### Assignment
Write out exactly the lines below that run from the one containing "Choose 'Programm schließen' option text" through the one containing "Screen dimensions: 850x507", both included, with no other lines.
[[ Raw data open ]]
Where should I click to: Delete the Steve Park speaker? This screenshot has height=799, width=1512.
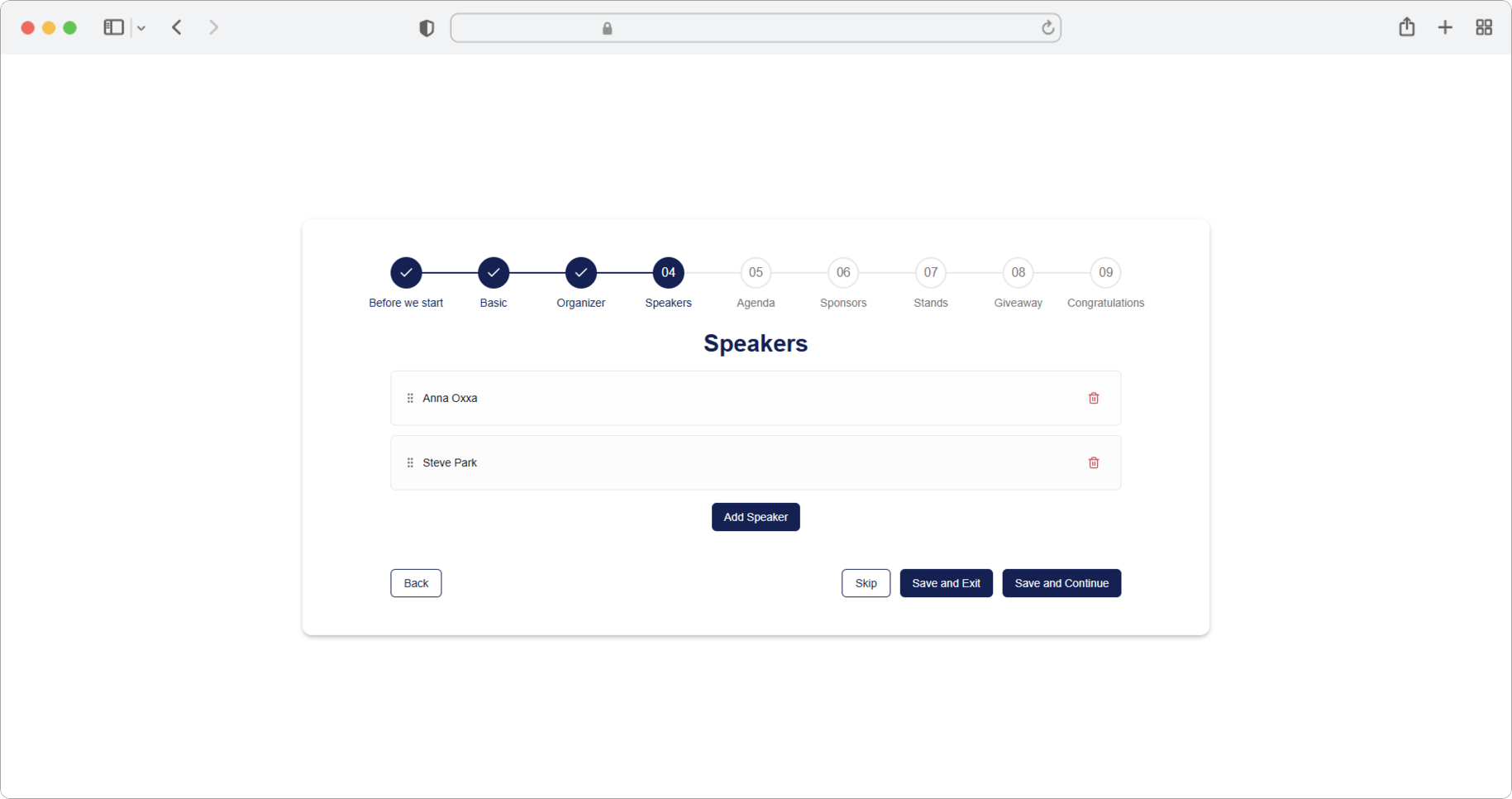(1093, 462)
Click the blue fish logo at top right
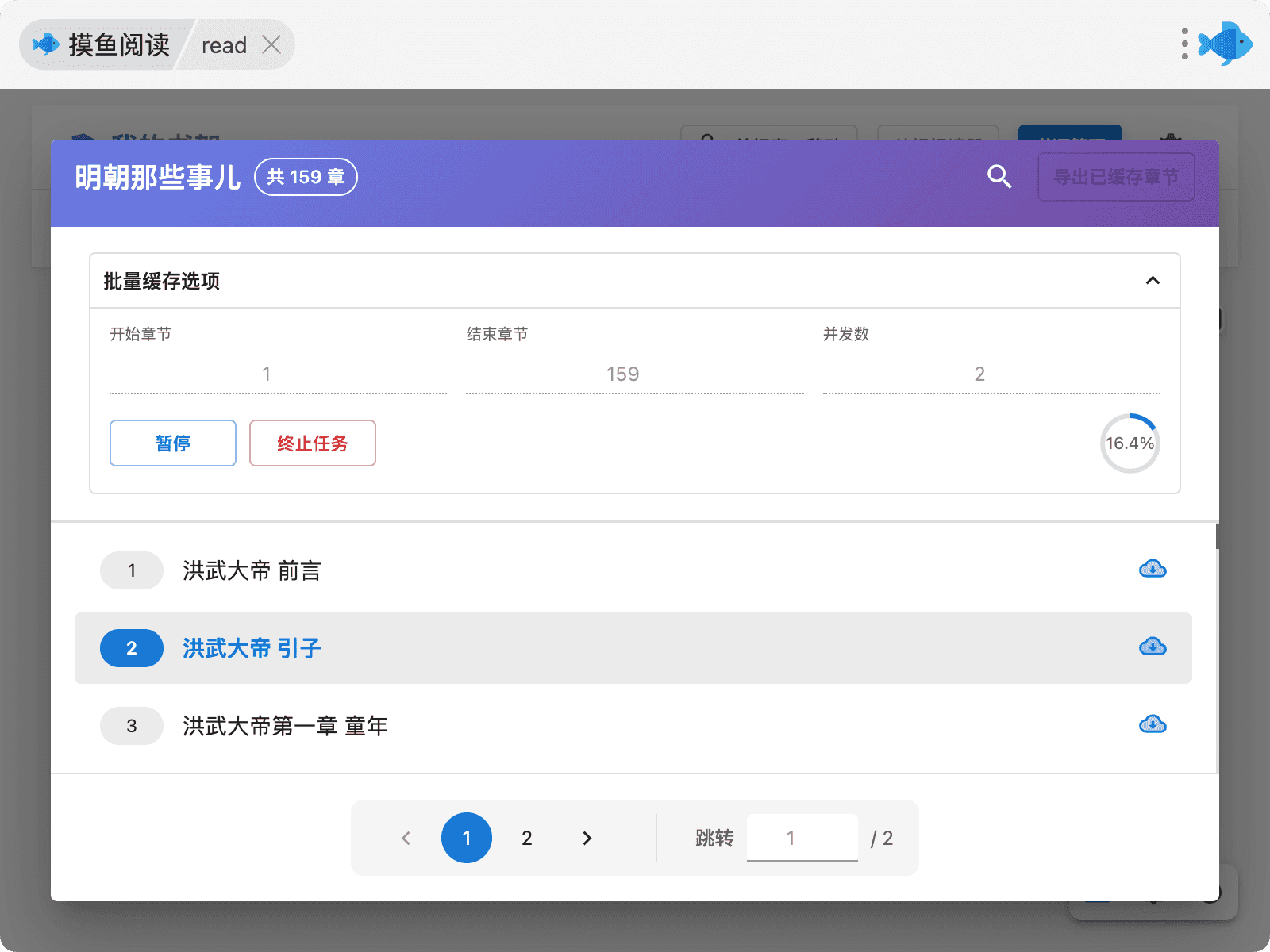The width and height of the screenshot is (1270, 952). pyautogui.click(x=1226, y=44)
[[ Raw data closed ]]
[[ Raw data open ]]
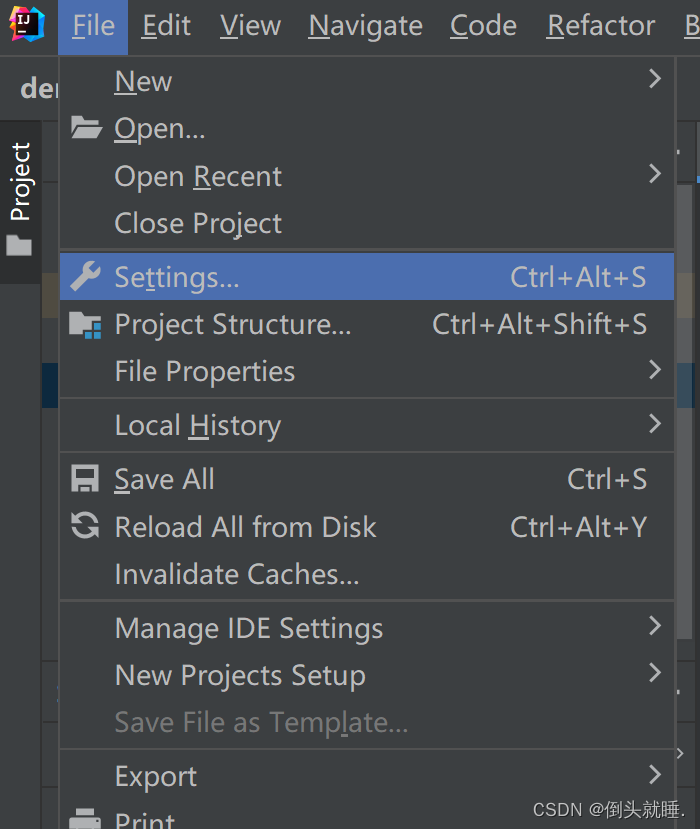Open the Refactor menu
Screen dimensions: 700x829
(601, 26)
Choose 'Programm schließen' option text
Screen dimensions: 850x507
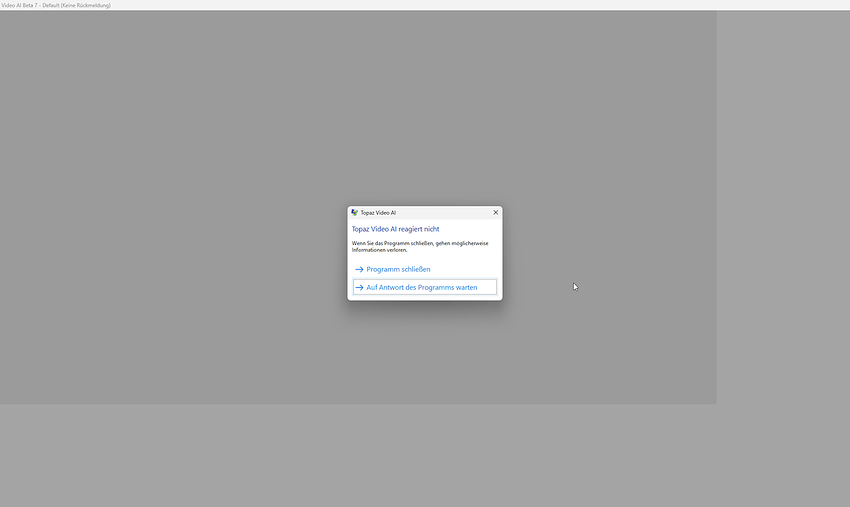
[[ Raw data closed ]]
[[ Raw data open ]]
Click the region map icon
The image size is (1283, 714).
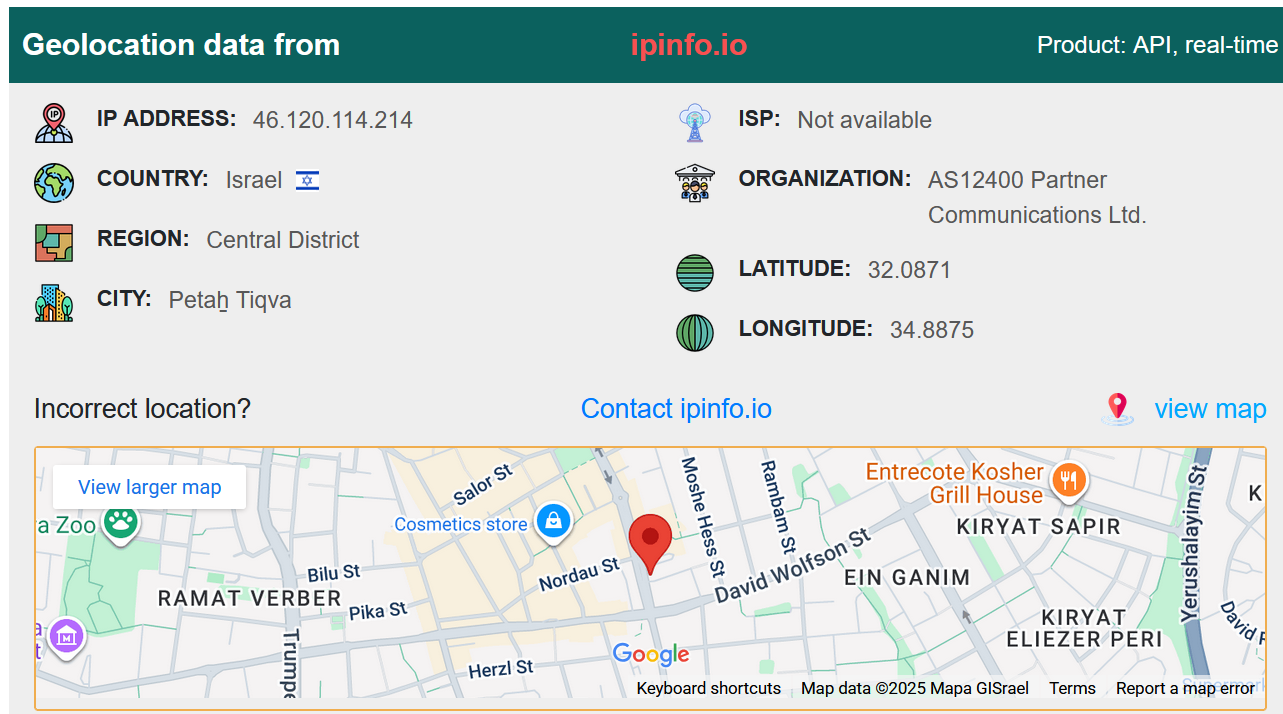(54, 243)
[[ Raw data closed ]]
### Output of the exercise
Choose 'Programm schließen' option text
Screen dimensions: 850x507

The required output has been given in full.